Israel allows evangelical volunteers from US into West Bank settlements despite coronavirus travel ban
2 min read
09 September, 2020
Around 70 American Evangelicals are being allowed to fly into Israel despite a ban on most non-Israelis entering the country.
The volunteers will pick grapes for settlement wineries [Getty]
Dozens of people have been granted special permission to enter Israel and volunteer in West Bank settlements despite a Covid-19 travel ban, Haaretz reported. 

Most non-Israelis have been banned from entering Israel since the coronavirus pandemic began earlier this year, but around 70 volunteers from Hayovel - a Christian US-based evangelical organisation - have been granted a special exception to help West Bank settlers with the grape harvest.

They will pick grapes for wineries owned by Israeli settlers in the occupied West Bank during the harvest season, which typically runs between August and October.

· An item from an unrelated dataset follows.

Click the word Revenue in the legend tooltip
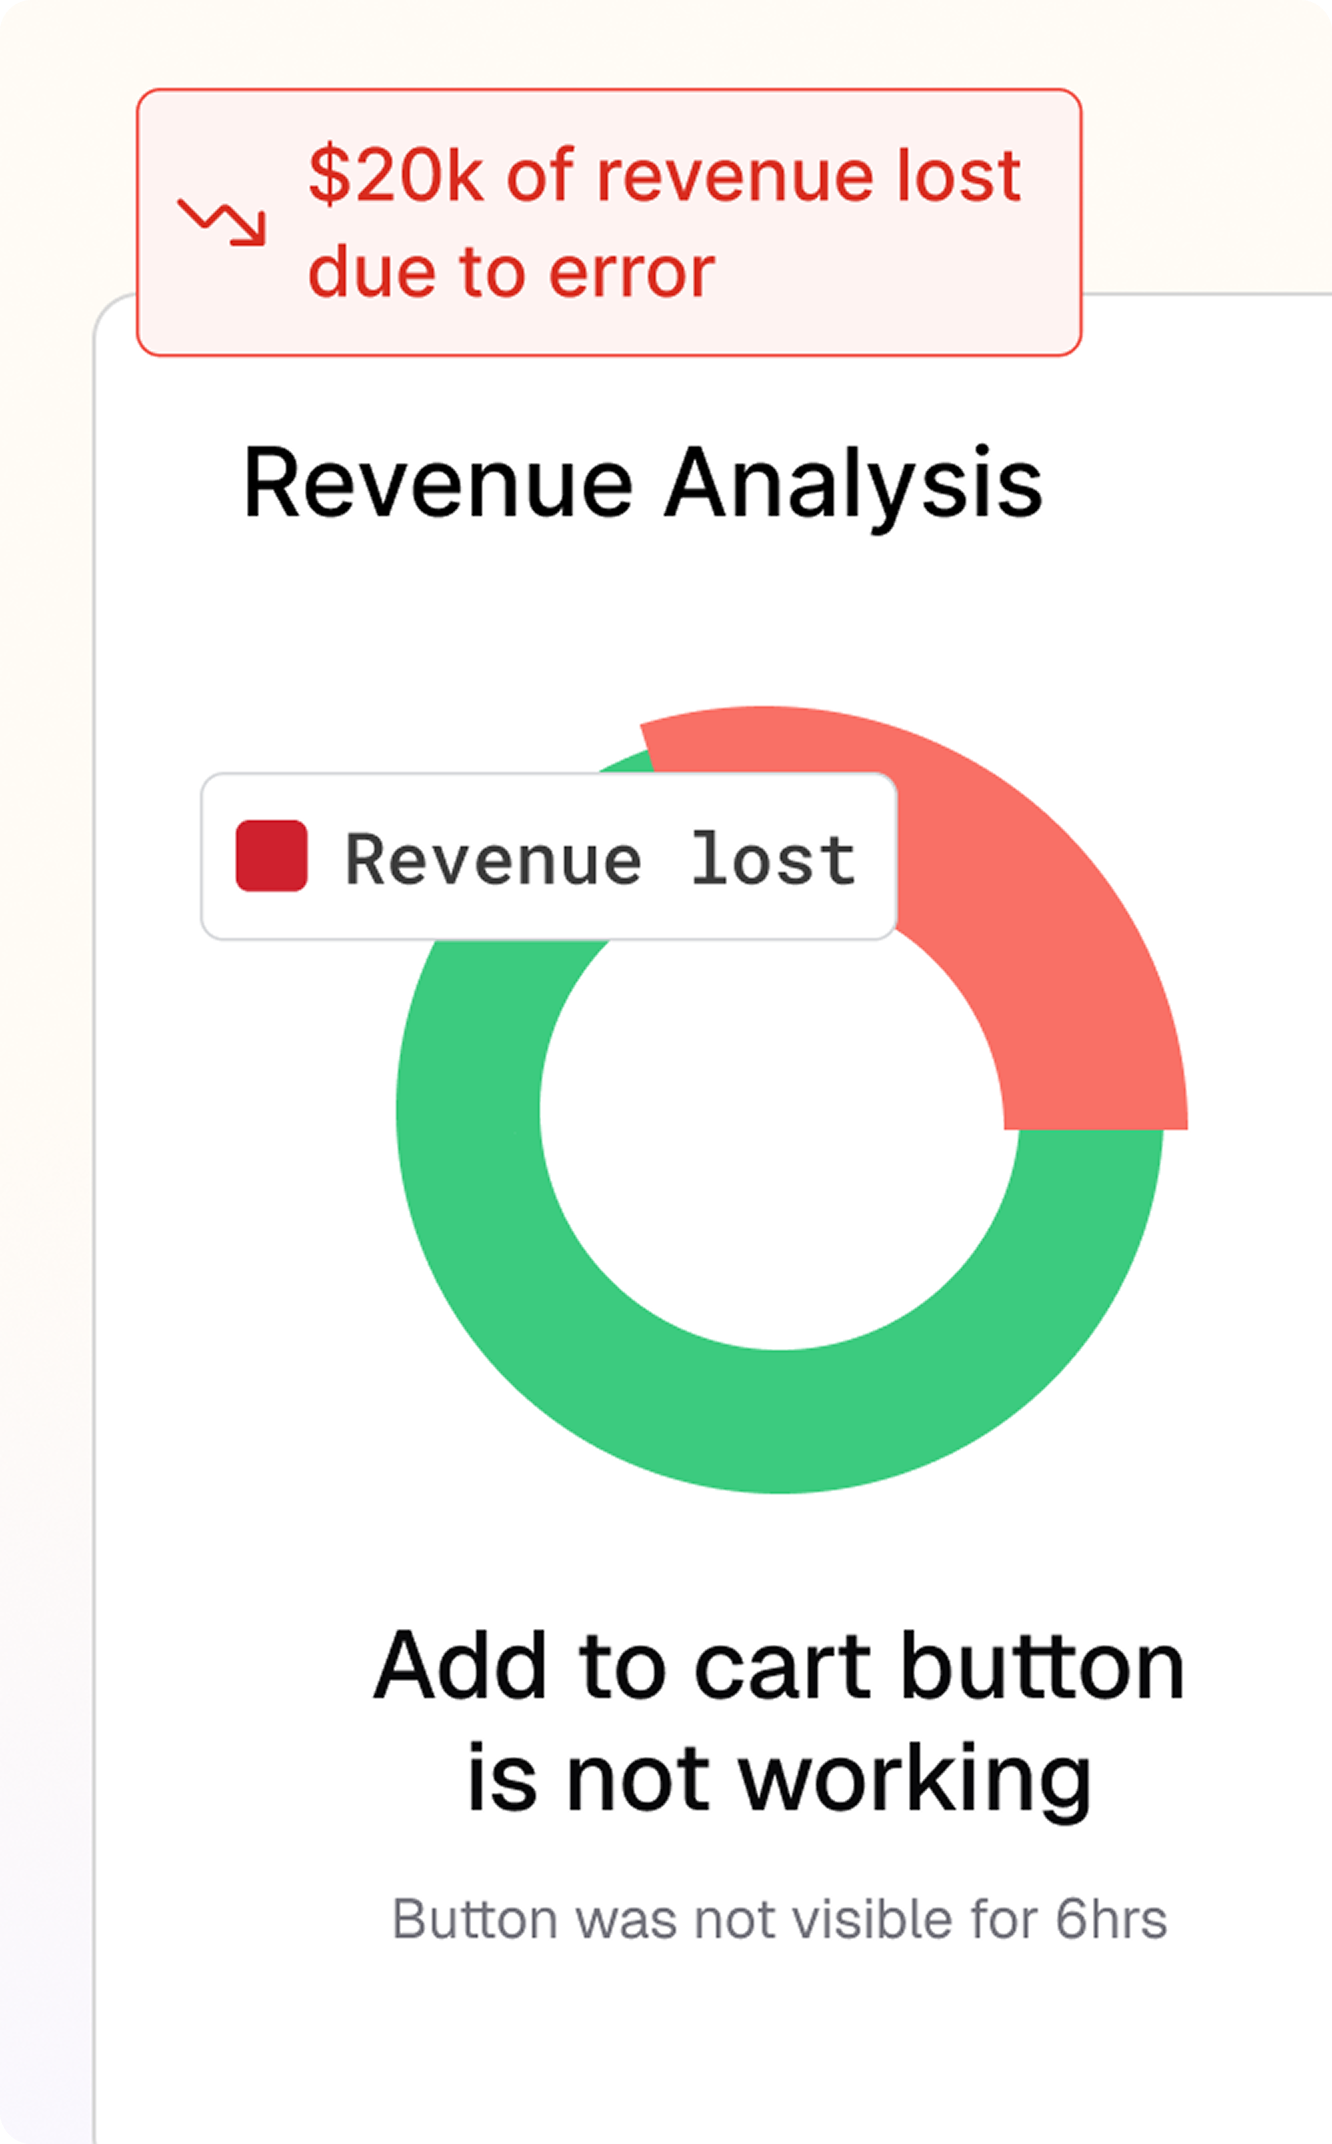This screenshot has height=2144, width=1332. click(x=493, y=859)
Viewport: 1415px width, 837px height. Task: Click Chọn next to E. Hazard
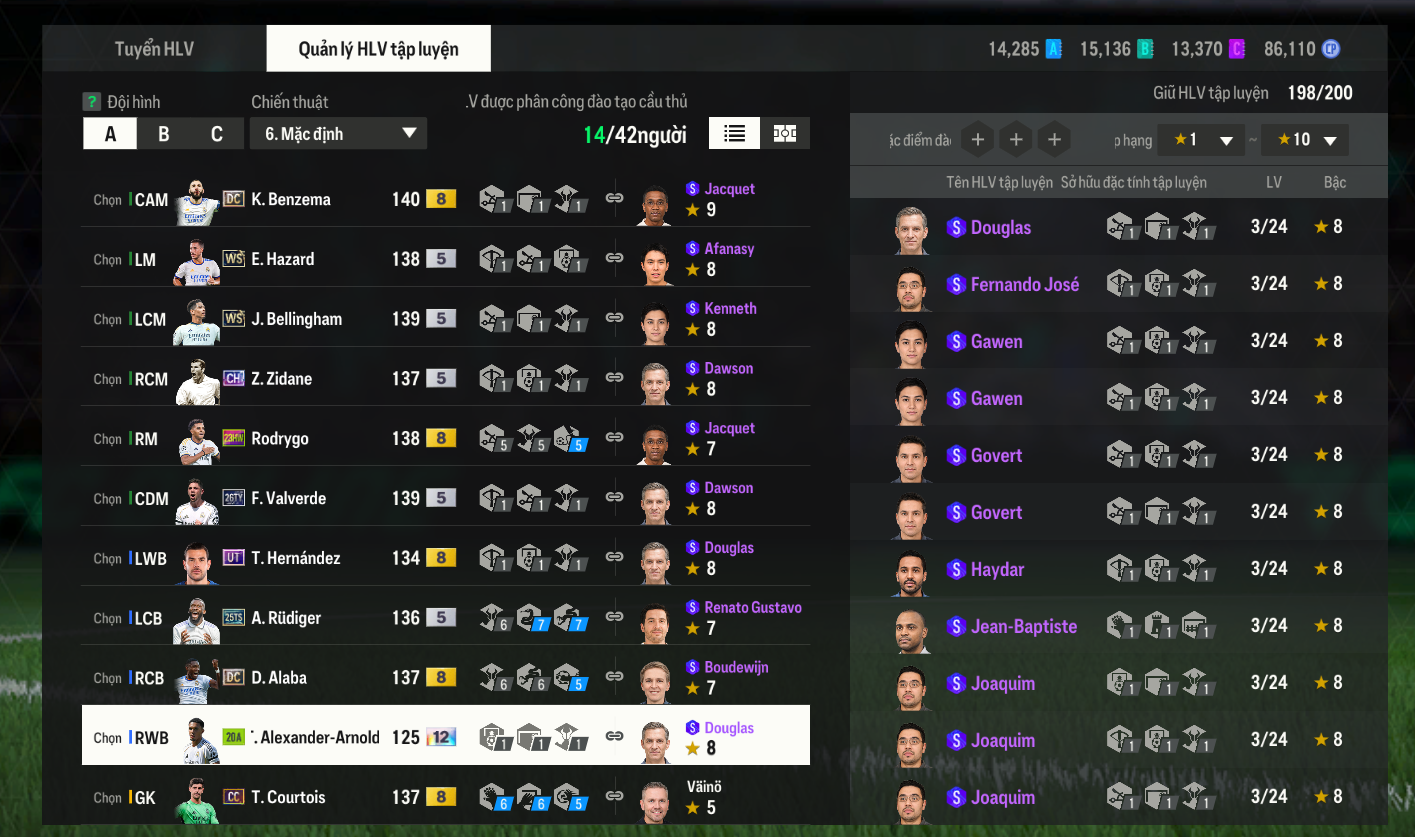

"Several different people in the government" helped Hayovel obtain three-month tourist visas for its volunteers, the organisation's marketing director told Haaretz.

Most non-Israeli citizens are barred from entering the country with exceptions applying to the spouses and children of Israeli nationals and Jews looking to emmigrate to the country or volunteer in the army.

Additionally, foreign students have also been granted permission to enter the country.

Hayovel's volunteers began arriving last month, completing a 14-day quarantine period before beginning work at wineries owned by the Har Bracha settlement near Nablus, in the occupied Palestinian territories.

Israel has occupied the West Bank since 1967, and has since allowed the construction of settlements considered illegal under international law across the Palestinian territory.